An 82-year-old landowner in Mason County, Kentucky, has turned down a $26 million offer from a major AI company seeking to convert part of her family’s farm into a data center, a decision that spotlights the growing tension between the AI infrastructure boom and rural communities guarding farmland, water, and way of life.
The owner, Ida Huddleston, told a local television station that her family would not sell any of their roughly 1,200 acres near Maysville. Despite the rejection, filings to rezone more than 2,000 acres in northern Kentucky indicate the project could still move forward adjacent to the Huddleston property, according to local reporting.
Why One Kentucky Farm Said No to a Massive Data Center Bid
Huddleston’s stance is rooted in concerns that resonate widely in farm country: water availability, potential contamination, constant mechanical noise, round-the-clock lighting, and limited permanent jobs relative to the land and utility footprint. She questioned whether the promised economic gains would reach local residents, voicing a skepticism that many communities have expressed as server campuses proliferate across exurban parcels.
Protecting a multigenerational operation is also central. Families like the Huddlestons often carry low leverage and thin margins, making large cash offers tempting. But they also prioritize stewardship and continuity—keeping productive ground in crops, not concrete.

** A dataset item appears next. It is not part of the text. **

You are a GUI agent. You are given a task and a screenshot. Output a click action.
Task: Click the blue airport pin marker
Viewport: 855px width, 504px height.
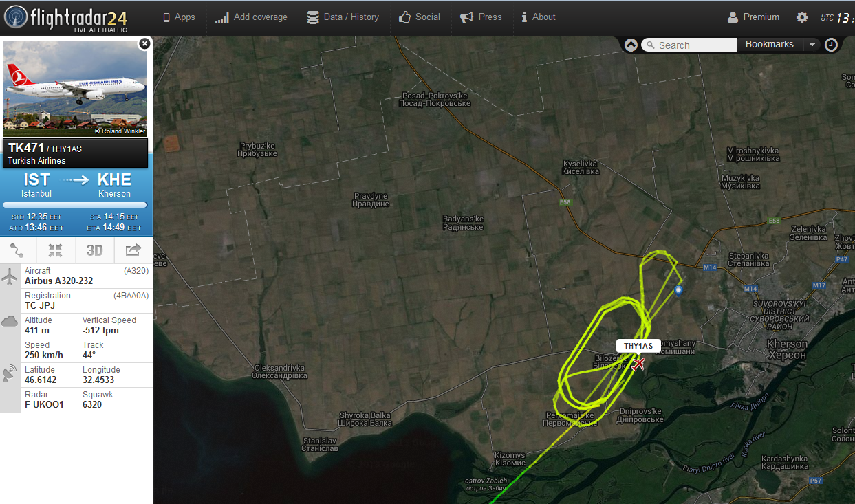tap(678, 290)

American Farmland Trust has warned that the U.S. is losing prime agricultural land at an alarming clip, underscoring a broader unease about paving over fields that feed regional economies.
AI Data Centers Chase Cheap Power And Space
Developers flock to regions like northern Kentucky for a mix of low electricity costs, available parcels, and proximity to fiber routes and cloud hubs around Cincinnati and Columbus. Recent data from the U.S. Energy Information Administration shows Kentucky’s industrial power rates remain among the lowest in the country—an attractive draw for energy-intensive AI workloads. Local cooperatives and transmission providers, including East Kentucky Power Cooperative and Fleming-Mason Energy, add to the area’s grid appeal.
Meanwhile, the AI surge is adding urgency. Real estate firms tracking the sector report record-low vacancy in primary data center markets and multi-gigawatt pipelines under construction that still can’t keep pace with demand. As Northern Virginia, Phoenix, and Silicon Valley strain under constraints, second-wave markets in the Midwest and Southeast are rising. Kentucky’s incentive toolkit—often including industrial revenue bonds and payment-in-lieu-of-taxes agreements—further sweetens bids to land hyperscale campuses.
Water Use And Community Impacts Drive Pushback
Water remains the flashpoint. Many large data centers rely on evaporative cooling that can draw millions of gallons per day during peak heat; even with recycling and alternative cooling strategies, community water systems feel the strain. Microsoft disclosed a 34% year-over-year jump in water consumption in a recent environmental report, a spike analysts linked partly to AI training. Google has also reported billions of gallons of annual water use across its footprint. Academic work led by researchers at the University of California, Riverside estimated that training a single large AI model can consume hundreds of thousands of liters of clean water when accounting for power plant cooling and on-site needs.
Other impacts add up. Cooling equipment and backup generators create steady ambient noise, often likened to living near a highway. Traffic increases during years of phased construction. And while local officials tout new tax revenue, permanent headcount is typically modest: filings for hyperscale facilities often project roughly 30–60 full-time operations roles per site, with the largest campuses reaching into the low hundreds. For many farm families, that math does not outweigh the land and water trade-offs.
A Zoning Fight With Regional Ripples in Kentucky
The rezoning request in northern Kentucky signals the proposal is far from dead. Standard steps would include planning commission review, public hearings, utility capacity studies, noise and traffic analyses, and potential environmental assessments. Community feedback—especially on groundwater, aquifer recharge, and river drawdowns—often shapes conditions placed on any approval, such as mandated sound dampening, alternative cooling technologies, or water offsets.
For Mason County, the debate now turns on whether AI-era infrastructure can be sited and operated in a way that respects working lands. Some jurisdictions have steered such campuses toward brownfields, closed industrial sites, or areas with reclaimed mine land and strong grid interconnects. Others require dry or hybrid cooling to cut water draw, alongside stricter landscaping and setback rules to buffer neighbors.
Huddleston’s decision puts a human face on a national dilemma: how to meet explosive compute demand without sacrificing the very landscapes and resources rural America depends on. Whether this Kentucky project advances or not, the outcome will be watched by communities across the Ohio River Valley weighing similar offers—and deciding what, in the long run, their land is worth.